Electric or hydrogen: what about energy storage?
Full electric cars run solely on batteries. Electricity is stored directly within the car, inside the traction battery. This type of vehicle is “filled up” through charging, which quite simply uses current from the electrical grid via charging stations that are increasingly common in public spaces, or using plug sockets at private locations such as the home.
In terms of energy storage, the hydrogen fuel cell electric vehicle behaves according to very different principles. This kind of vehicle runs on hydrogen, not electricity from the grid. Before filling up the tank, the dihydrogen needs to be stored, which is a challenge in itself: the chemical element is very light, with 11m3 required to store one kilo. Engineers have therefore developed different techniques to reduce this volume and to facilitate the transportation and storing of dihydrogen. There are two main methods currently in use: either the tank pressure is increased, which “compresses” the gas in a reduced space, or the hydrogen is liquified in a container at an extremely low temperature, for the same result in terms of space-saving.
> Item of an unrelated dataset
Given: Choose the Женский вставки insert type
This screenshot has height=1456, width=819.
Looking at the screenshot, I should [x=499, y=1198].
Electric or hydrogen: CO2 emissions comparison
In terms of emissions during driving, battery electric cars and hydrogen fuel cell vehicles generate no CO2 emissions from the exhaust. However, a calculation of their overall CO2 emissions should be carried out to include their entire life cycle, in other words from design to recycling, and should also take into consideration the way in which the vehicle’s energy is transformed to power mobility.
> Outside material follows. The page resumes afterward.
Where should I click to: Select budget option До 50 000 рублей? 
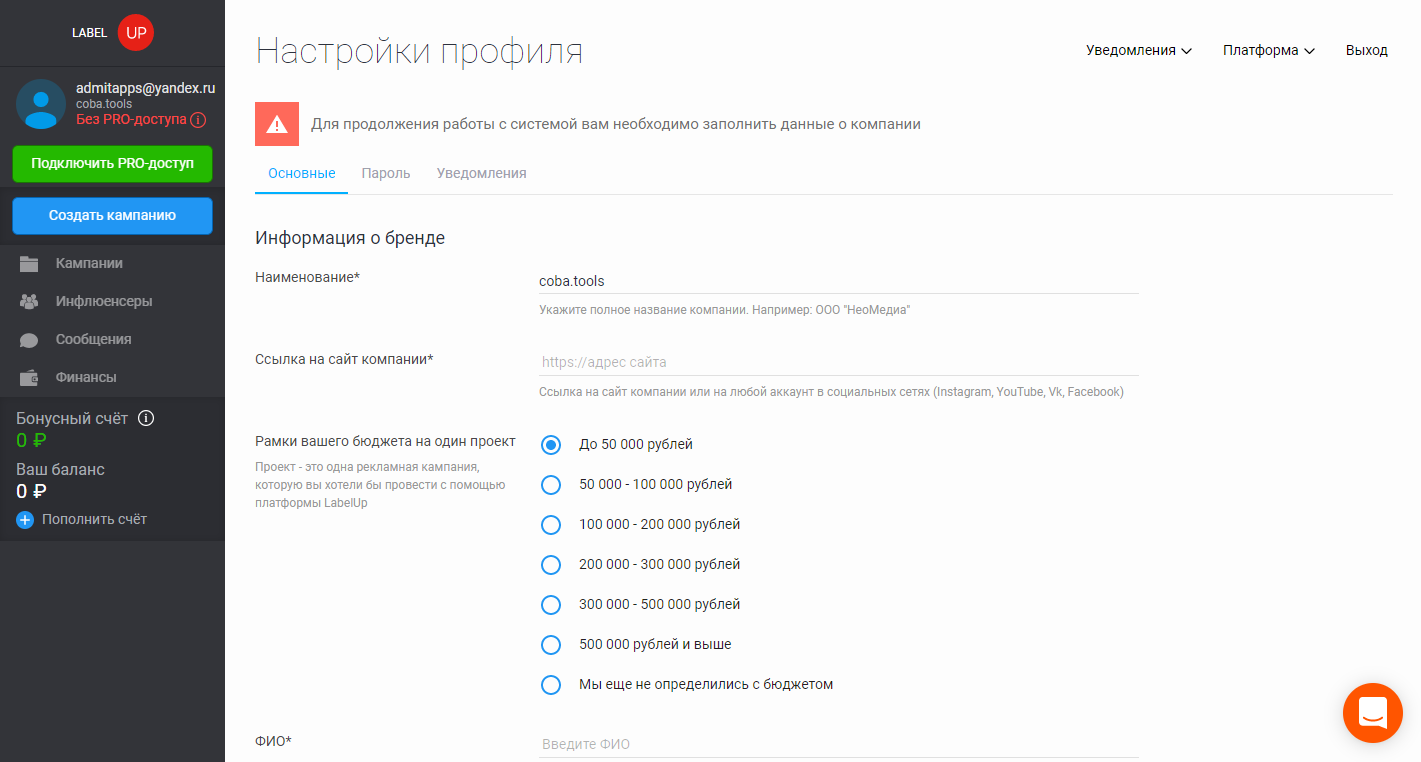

It is therefore the way in which the energy that propels them is produced which largely explains their low carbon footprint. If the electricity grid is powered by low-carbon power stations (nuclear, renewable energies such as wind, hydroelectric or solar), then the life cycle of electric cars will be environmentally sound. This is why the carbon footprint of an electric vehicle is calculated based on the energy mix of the country where it is charged. In many European countries — Germany, for example, where the production of electricity from renewable energy sources is increasing at a steady rate — the electric car will see its carbon footprint decrease as the percentage of these sources in the energy mix increases. Conversely, trips undertaken by the driver of a combustion-powered vehicle will always have the same carbon footprint over time, regardless of geography.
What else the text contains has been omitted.